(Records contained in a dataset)
Segment Open

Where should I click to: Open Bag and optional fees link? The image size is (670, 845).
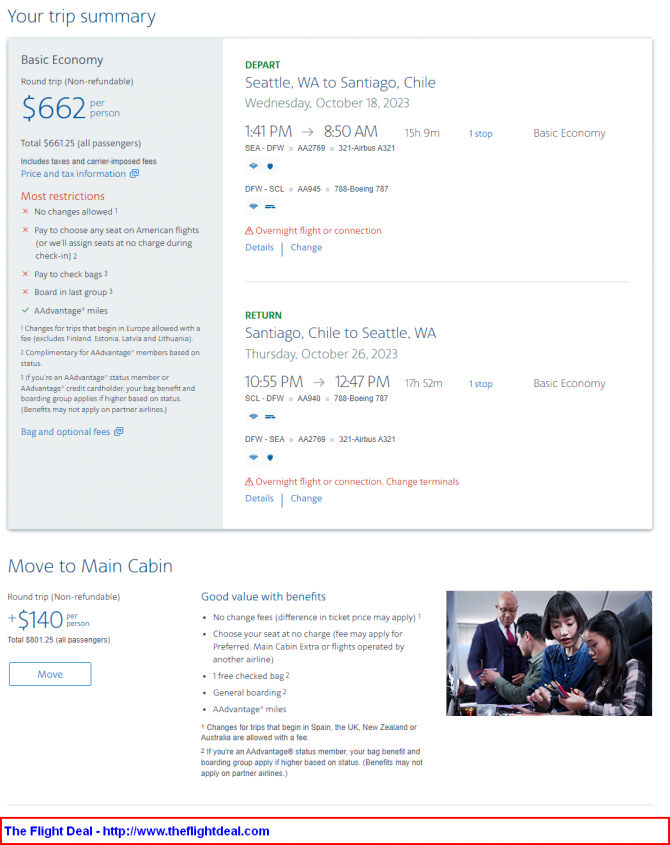[x=65, y=432]
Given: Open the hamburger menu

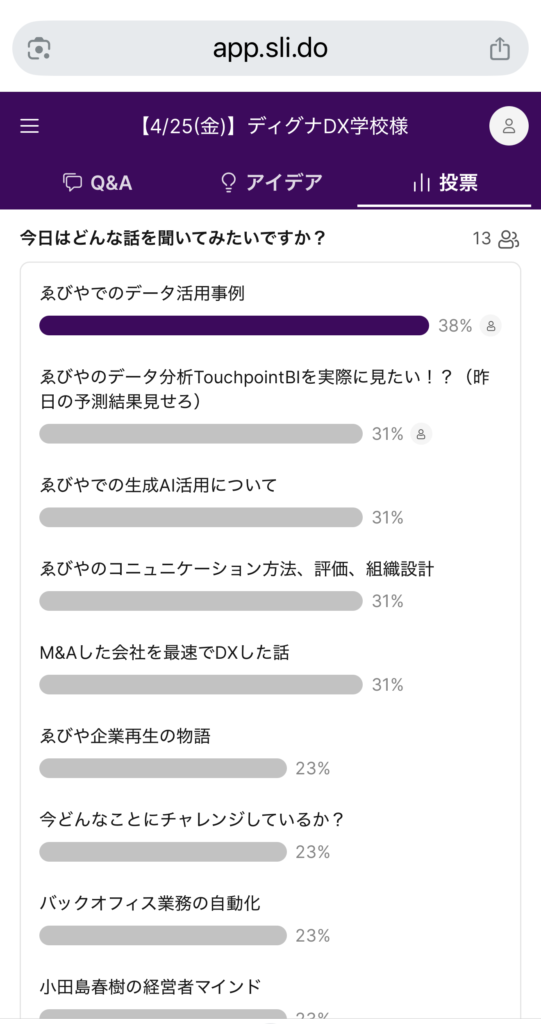Looking at the screenshot, I should point(29,126).

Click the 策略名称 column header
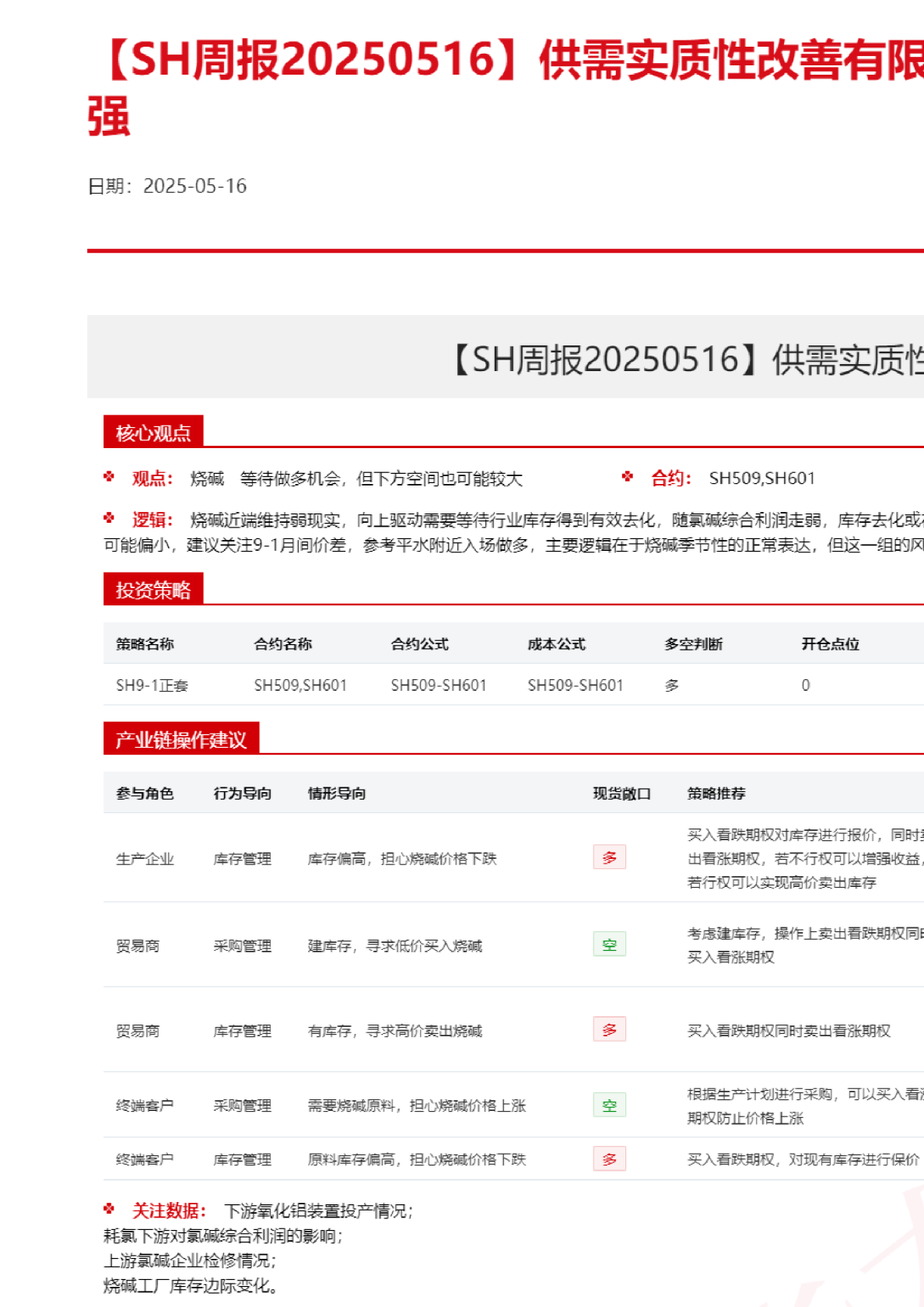point(145,644)
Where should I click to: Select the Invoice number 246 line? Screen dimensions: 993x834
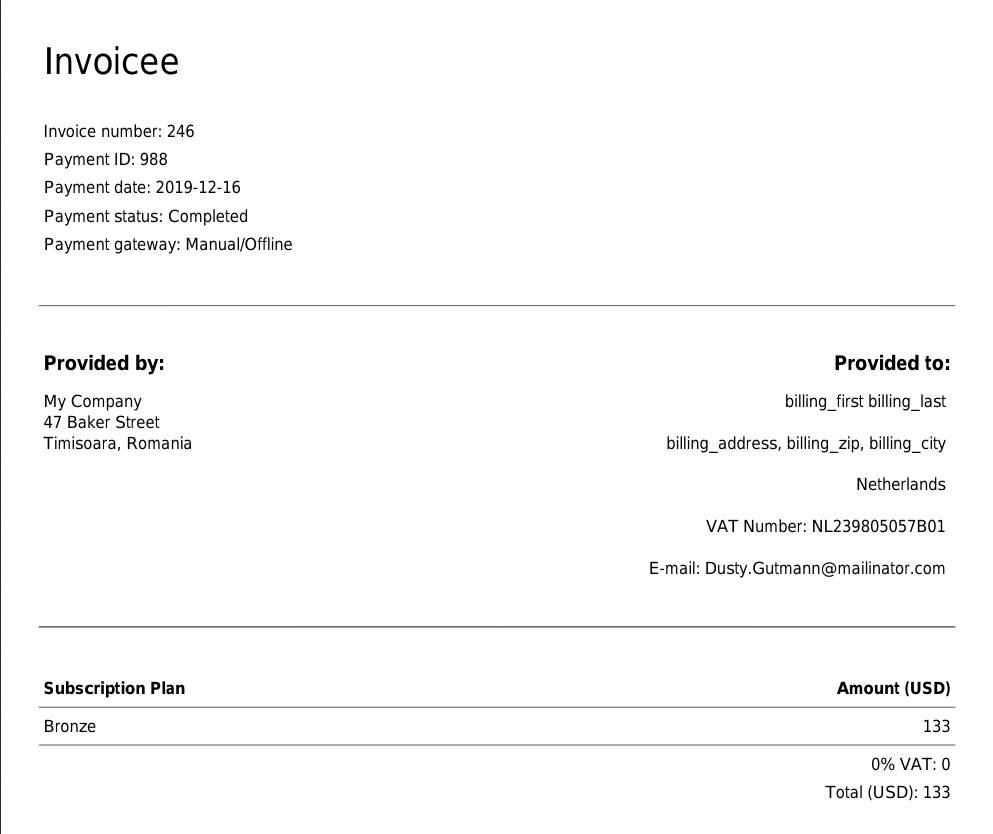pyautogui.click(x=119, y=131)
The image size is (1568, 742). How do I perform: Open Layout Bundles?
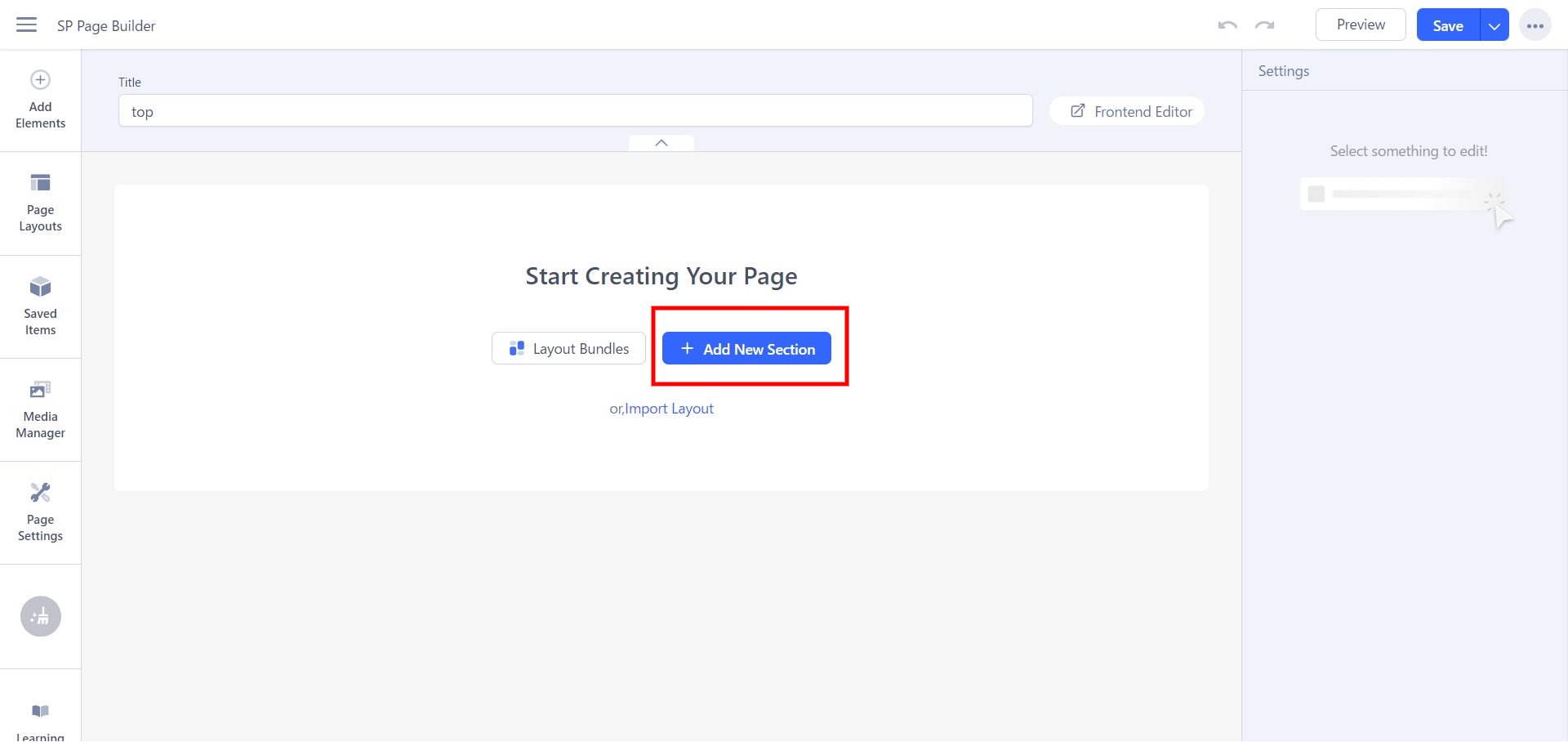(x=568, y=349)
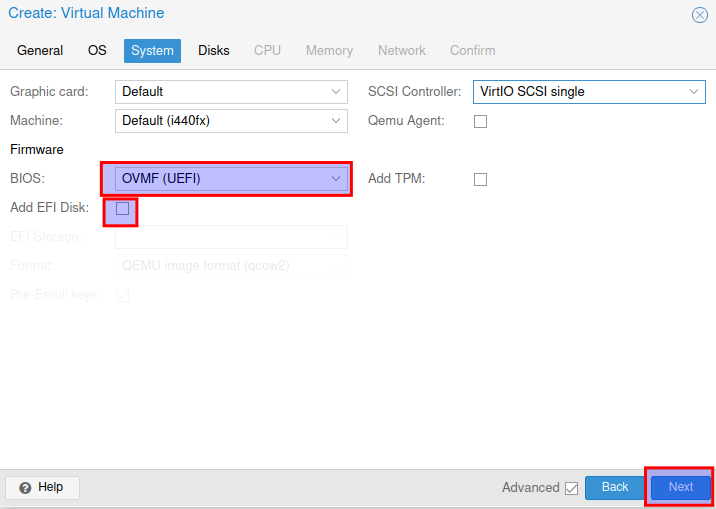Click the Machine field chevron icon
The width and height of the screenshot is (716, 509).
pos(337,121)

Segment Closed

Could the entries above be written out word for word, pictures excluded?

→ TASK RESULT
Where should I click to: Open Bag and optional fees link? The image size is (670, 845).
[x=65, y=432]
Given: Open the hamburger menu

Looking at the screenshot, I should point(29,126).

Click the 策略名称 column header
point(145,644)
Where should I click to: Select the Invoice number 246 line? Screen dimensions: 993x834
pyautogui.click(x=119, y=131)
The image size is (1568, 742). How do I perform: Open Layout Bundles?
(x=568, y=349)
Click the Machine field chevron icon
The width and height of the screenshot is (716, 509).
pos(337,121)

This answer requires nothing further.